Vater der Therme, Initiator von „Frauen in die Technik“ und Gründer der Technologiezentren.

Mit Pioniergeist, Weitblick und Mut wagt Josef Fill 1966 den Schritt in die Selbstständigkeit und gründet den gleichnamigen Schlossereibetrieb „Josef Fill Maschinen- und Anlagenbau“. Diese Eigenschaften bewahrt er sich in all den Jahren, sie begleiten ihn in seiner gesamten wirtschaftspolitischen Laufbahn. Viele Projekte, die noch heute von großer Bedeutung sind, setzt er in dieser Zeit um.

Sein Gespür für richtige Entscheidungen und Engagements ist nicht für jeden auf den ersten Blick ersichtlich. Sei es bei der ersten größeren Investition seines Unternehmens in ein neues Bürogebäude und eine Produktionshalle („Der Fill Sepp, der baut ja viel zu groß“) oder später, als er sich stark für den Bau der Therme Geinberg einsetzt („Das wird nie etwas“). In über zwanzig Jahren als Bezirksobmann des Wirtschaftsbundes, als Landtagsabgeordneter und als Wirtschaftslandesrat für Oberösterreich zeigt Josef Fill vor, wie man „Nägel mit Köpfen“ macht.

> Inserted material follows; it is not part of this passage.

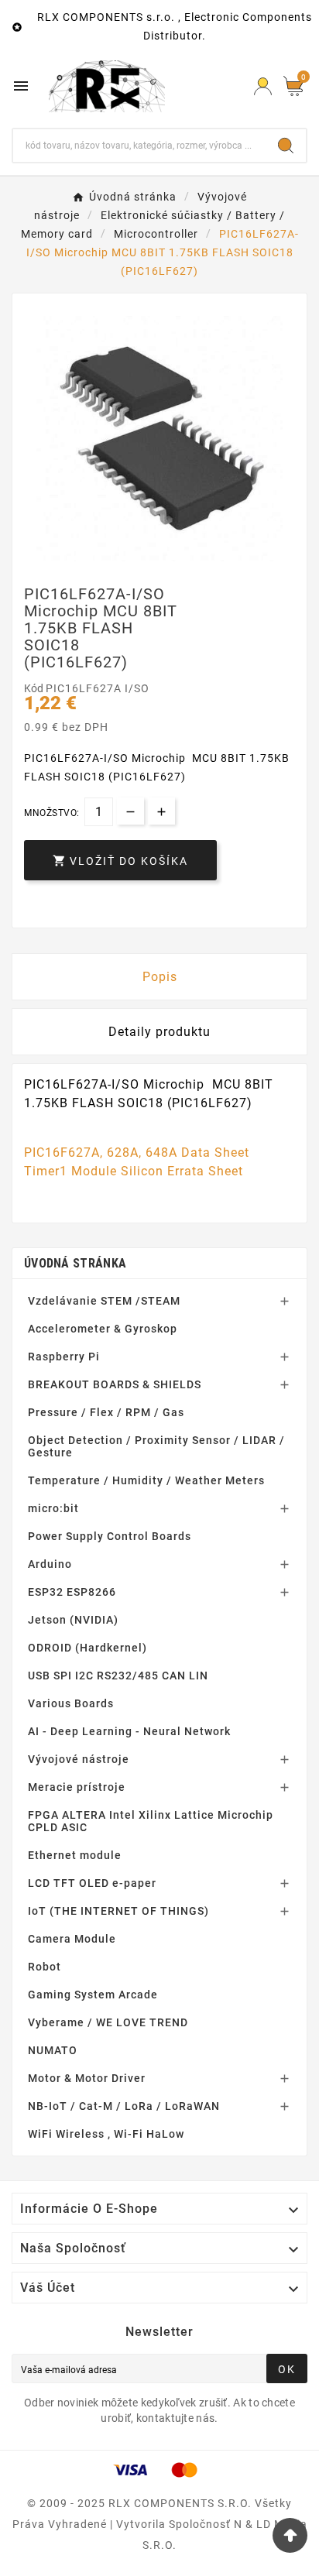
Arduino (50, 1564)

Wertschätzender Umgang über die Parteigrenzen hinweg sind ihm dabei genauso wichtig wie ein offenes Ohr für die Anliegen der Menschen aus der Region. Sachliche Politik steht immer über verletzender und verhetzender Polemik.

 

Wie viele Besucher haben sich seit der Eröffnung 1998 am warmen Wasser der Therme Geinberg erfreut? Wie viele Mädchen ließen sich durch die Aktion „Frauen in die Technik“ für einen technischen Job inspirieren? Und wie viele Unternehmen haben sich aus dem TechnoZ heraus weiterentwickelt? Diese Zahlen entziehen sich unserer Kenntnis. Unbestritten ist jedoch, dass diese Vorzeigeprojekte maßgeblich zum wirtschaftlichen Aufschwung in unserer Region beigetragen haben. Politik kann eben auch anders.